The following function computes the value of mCn correctly for all legal…
2006
The following function computes the value of
mCn
correctly for all legal values m and n (m≥1,n≥0 and m>n)
int func(int m, int n)
{
if (E) return 1;
else return(func(m -1, n) + func(m - 1, n - 1));
}
In the above function, which of the following is the correct expression for E?
- A.
(n = = 0) || (m = = 1)
- B.
(n = = 0) && (m = = 1)
- C.
(n = = 0) || (m = = n)
- D.
(n = = 0) && (m = = n)
Attempted by 40 students.
Show answer & explanation
Correct answer: C
Answer: The correct expression for E is (n == 0) || (m == n).
Explanation:
Base cases: If n == 0 then C(m,0) = 1. If m == n then C(m,m) = 1. These are the two conditions under which the binomial coefficient equals 1.

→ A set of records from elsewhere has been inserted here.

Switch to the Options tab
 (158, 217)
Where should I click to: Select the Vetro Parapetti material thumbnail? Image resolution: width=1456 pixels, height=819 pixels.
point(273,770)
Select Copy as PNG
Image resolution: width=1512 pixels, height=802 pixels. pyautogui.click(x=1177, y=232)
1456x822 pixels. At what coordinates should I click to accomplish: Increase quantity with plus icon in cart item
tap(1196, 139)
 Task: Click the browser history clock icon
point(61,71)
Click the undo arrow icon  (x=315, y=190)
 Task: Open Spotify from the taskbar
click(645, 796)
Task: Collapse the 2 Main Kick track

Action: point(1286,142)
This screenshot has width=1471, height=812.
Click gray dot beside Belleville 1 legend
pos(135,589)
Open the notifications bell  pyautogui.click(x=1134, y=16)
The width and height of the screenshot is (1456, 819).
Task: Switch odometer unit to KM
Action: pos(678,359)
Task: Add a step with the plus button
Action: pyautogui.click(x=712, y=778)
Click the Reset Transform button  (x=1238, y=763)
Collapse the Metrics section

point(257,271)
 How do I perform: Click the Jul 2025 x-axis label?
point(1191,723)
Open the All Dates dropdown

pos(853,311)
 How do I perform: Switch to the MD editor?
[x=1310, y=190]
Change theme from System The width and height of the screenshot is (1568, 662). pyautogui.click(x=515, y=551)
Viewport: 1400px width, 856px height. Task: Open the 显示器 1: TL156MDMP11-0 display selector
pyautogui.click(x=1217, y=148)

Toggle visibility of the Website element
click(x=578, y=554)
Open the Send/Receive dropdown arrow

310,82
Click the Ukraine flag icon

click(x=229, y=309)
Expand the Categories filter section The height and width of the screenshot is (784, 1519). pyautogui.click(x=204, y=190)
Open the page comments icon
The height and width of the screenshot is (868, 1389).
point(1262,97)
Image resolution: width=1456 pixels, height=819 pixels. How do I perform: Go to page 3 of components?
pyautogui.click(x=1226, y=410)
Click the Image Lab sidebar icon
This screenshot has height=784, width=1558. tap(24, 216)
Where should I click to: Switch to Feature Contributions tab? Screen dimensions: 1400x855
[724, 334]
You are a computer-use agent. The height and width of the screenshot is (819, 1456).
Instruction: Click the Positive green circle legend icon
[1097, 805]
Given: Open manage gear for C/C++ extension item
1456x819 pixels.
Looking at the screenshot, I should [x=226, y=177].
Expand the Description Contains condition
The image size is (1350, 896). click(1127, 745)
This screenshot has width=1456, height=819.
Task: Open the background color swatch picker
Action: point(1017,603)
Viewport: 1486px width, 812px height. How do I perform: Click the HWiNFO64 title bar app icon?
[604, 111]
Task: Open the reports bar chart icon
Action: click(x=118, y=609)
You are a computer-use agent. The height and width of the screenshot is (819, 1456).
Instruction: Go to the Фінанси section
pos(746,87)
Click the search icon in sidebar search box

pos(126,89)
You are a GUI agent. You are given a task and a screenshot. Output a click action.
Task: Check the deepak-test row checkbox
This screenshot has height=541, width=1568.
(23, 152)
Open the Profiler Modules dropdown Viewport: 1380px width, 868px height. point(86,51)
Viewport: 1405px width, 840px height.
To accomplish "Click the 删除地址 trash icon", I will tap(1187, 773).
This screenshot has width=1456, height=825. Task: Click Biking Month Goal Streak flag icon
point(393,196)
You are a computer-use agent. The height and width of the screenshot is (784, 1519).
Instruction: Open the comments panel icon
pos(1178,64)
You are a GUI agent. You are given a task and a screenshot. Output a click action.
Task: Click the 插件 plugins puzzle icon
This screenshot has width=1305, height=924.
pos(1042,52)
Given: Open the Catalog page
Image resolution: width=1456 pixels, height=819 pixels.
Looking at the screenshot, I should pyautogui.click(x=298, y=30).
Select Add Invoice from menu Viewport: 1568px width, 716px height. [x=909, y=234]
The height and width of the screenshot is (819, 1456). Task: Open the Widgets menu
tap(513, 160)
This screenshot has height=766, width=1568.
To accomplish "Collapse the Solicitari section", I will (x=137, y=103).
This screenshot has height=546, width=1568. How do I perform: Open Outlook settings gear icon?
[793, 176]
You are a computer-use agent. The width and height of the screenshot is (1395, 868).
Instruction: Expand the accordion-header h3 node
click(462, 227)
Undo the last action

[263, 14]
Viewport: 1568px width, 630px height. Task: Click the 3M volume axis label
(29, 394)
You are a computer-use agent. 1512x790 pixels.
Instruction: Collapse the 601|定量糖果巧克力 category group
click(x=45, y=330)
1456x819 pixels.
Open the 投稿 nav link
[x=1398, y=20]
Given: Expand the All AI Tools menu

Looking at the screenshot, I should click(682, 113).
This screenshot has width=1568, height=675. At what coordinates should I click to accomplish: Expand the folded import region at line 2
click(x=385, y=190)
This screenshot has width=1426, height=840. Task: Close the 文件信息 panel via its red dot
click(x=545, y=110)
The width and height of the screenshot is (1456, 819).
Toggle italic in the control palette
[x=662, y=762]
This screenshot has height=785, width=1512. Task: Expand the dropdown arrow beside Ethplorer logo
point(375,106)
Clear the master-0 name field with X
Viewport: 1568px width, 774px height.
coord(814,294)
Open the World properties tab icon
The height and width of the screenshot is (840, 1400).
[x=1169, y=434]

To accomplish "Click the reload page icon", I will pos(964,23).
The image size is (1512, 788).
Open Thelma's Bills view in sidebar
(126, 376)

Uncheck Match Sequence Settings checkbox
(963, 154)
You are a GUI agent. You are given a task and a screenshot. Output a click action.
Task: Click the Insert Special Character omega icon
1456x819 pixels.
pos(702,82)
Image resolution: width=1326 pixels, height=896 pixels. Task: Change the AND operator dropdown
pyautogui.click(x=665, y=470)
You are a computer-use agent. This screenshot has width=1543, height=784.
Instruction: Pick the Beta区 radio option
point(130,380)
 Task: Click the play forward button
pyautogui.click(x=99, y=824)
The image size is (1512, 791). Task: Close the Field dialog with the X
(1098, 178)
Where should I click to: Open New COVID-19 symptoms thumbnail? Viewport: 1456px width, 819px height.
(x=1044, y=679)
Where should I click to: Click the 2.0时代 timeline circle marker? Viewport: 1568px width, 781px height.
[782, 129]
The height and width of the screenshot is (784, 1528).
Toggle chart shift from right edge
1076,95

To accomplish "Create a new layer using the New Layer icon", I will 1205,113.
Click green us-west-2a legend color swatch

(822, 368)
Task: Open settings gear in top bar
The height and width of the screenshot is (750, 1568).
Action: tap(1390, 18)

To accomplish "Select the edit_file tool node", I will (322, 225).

Recursive step: For 0 < n < m the function returns func(m-1, n) + func(m-1, n-1), which implements Pascal's identity C(m,n) = C(m-1,n) + C(m-1,n-1).
Why other expressions fail: Checking 'm == 1' is too narrow (it misses cases like C(5,5)). Using '&&' (AND) between conditions is too restrictive because it requires both conditions at once instead of accepting either base case.
Example: C(5,5) should return 1. '(n == 0) || (m == 1)' would not detect this, and any '&&' combination would also fail unless both parts happen to be true.